An open-end fund has a net asset value of $10.70 per share. It is sold with a front-end load of 6%. What is the offering price? (Round your answer to 2 decimal places.)

Part B

Required:

If the offering price of an open-end fund is $12.30 per share and the fund is sold with a front-end load of 5%, what is its net asset value? (Round your answer to 2 decimal places.) Part C

The Closed Fund is a closed-end investment company with a portfolio currently worth $200 million. It has liabilities of $3 million and 5 million shares outstanding.

Required:

a. What is the NAV of the fund? (Round your answer to 2 decimal places.) b. If the fund sells for $36 per share, what is its premium or discount as a percent of NAV? (Input the amount as a positive value. Do not round your intermediate calculations. Round your answer to 2 decimal places.) Part D

Corporate Fund started the year with a net asset value of $12.50. By year-end, its NAV equaled $12.10. The fund paid year-end distributions of income and capital gains of $1.50.

Required:

What was the rate of return to an investor in the fund? (Round your answer to 2 decimal places.)

Part E

A closed-end fund starts the year with a net asset value of $12. By year-end, NAV equals $12.10. At the beginning of the year, the fund is selling at a 2% premium to NAV. By the end of the year, the fund is selling at a 7% discount to NAV. The fund paid year-end distributions of income and capital gains of $1.50.

Required:

a. What is the rate of return to an investor in the fund during the year? (Do not round intermediate calculations. Round your answer to 2 decimal places.) b. What would have been the rate of return to an investor who held the same securities as the fund manager during the year? (Round your answer to 2 decimal places.)

Part F

Loaded-Up Fund charges a 12b-1 fee of 1% and maintains an expense ratio of 0.75%. Economy Fund charges a front-end load of 2%, but has no 12b-1 fee and has an expense ratio of 0.25%. Assume the rate of return on both funds' portfolios (before any fees) is 6% per year.

Required:

a. How much will an investment of $100in each fund grow to after 1 year? (Do not round intermediate calculations. Round your answers to 2 decimal places.)

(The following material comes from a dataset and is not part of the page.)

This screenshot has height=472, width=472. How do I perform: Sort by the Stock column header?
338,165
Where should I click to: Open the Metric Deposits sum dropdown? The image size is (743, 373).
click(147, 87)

b. How much will an investment of $100in each fund grow to after 3 years? (Do not round intermediate calculations. Round your answers to 2 decimal places.

c. How much will an investment of $100in each fund grow to after 10 years? (Do not round intermediate calculations. Round your answers to 2 decimal places.) Part G

Consider a mutual fund with $200 million in assets at the start of the year and with 10 million shares outstanding. The fund invests in a portfolio of stocks that provides dividend income at the end of the year of $2 million. The stocks included in the fund's portfolio increase in price by 8%, but no securities are sold, and there are no capital gains distributions. The fund charges 12b-1 fees of 1%, which are deducted from portfolio assets at year-end.

Required:

a. What is the net asset value at the start and end of the year? (Enter your answers in dollars rounded to 3 decimal places.)

b. What is the rate of return for an investor in the fund? (Do not round intermediate calculations. Round your answer to 2 decimal places.)

Part H

Required:

You purchased 1,000 shares of the New Fund at a price of $20 per share at the beginning of the year. You paid a front-end load of 4%. The securities in which the fund invests increase in value by 12% during the year. The fund's expense ratio is 1.2%. What is your rate of return on the fund if you sell your shares at the end of the year? (Do not round intermediate calculations. Round your answer to 2 decimal places.)

Part I

The Investments Fund sells Class A shares with a front-end load of 6% and Class B shares with 12b-1 fees of 0.5% annually as well as back-end load fees that start at 5% and fall by 1% for each full year the investor holds the portfolio (until the fifth year). Assume the portfolio rate of return net of operating expenses is 10% annually.

Required: a. If you plan to sell the fund after four years, are Class A or Class B shares the better choice for you? multiple choice 1

  • Class A
  • Class B
  • Neither

b. What if you plan to sell after 15 years? multiple choice 2

  • Class A
  • Class B
  • Neither

Part J

You are considering an investment in a mutual fund with a 4% load and an expense ratio of 0.5%. You can invest instead in a bank CD paying 6% interest.

Required:

a. If you plan to invest for two years, what annual rate of return must the fund portfolio earn for you to be better off in the fund than in the CD? Assume annual compounding of returns. (Do not round intermediate calculations. Round your answer to 2 decimal places.) b. If you plan to invest for six years, what annual rate of return must the fund portfolio earn for you to be better off in the fund than in the CD? Assume annual compounding of returns. (Do not round intermediate calculations. Round your answer to 2 decimal places.) c. Now suppose that instead of a front-end load the fund assesses a 12b-1 fee of 0.75% per year. What annual rate of return must the fund portfolio earn for you to be better off in the fund than in the CD? (Do not round intermediate calculations. Round your answer to 2 decimal places.)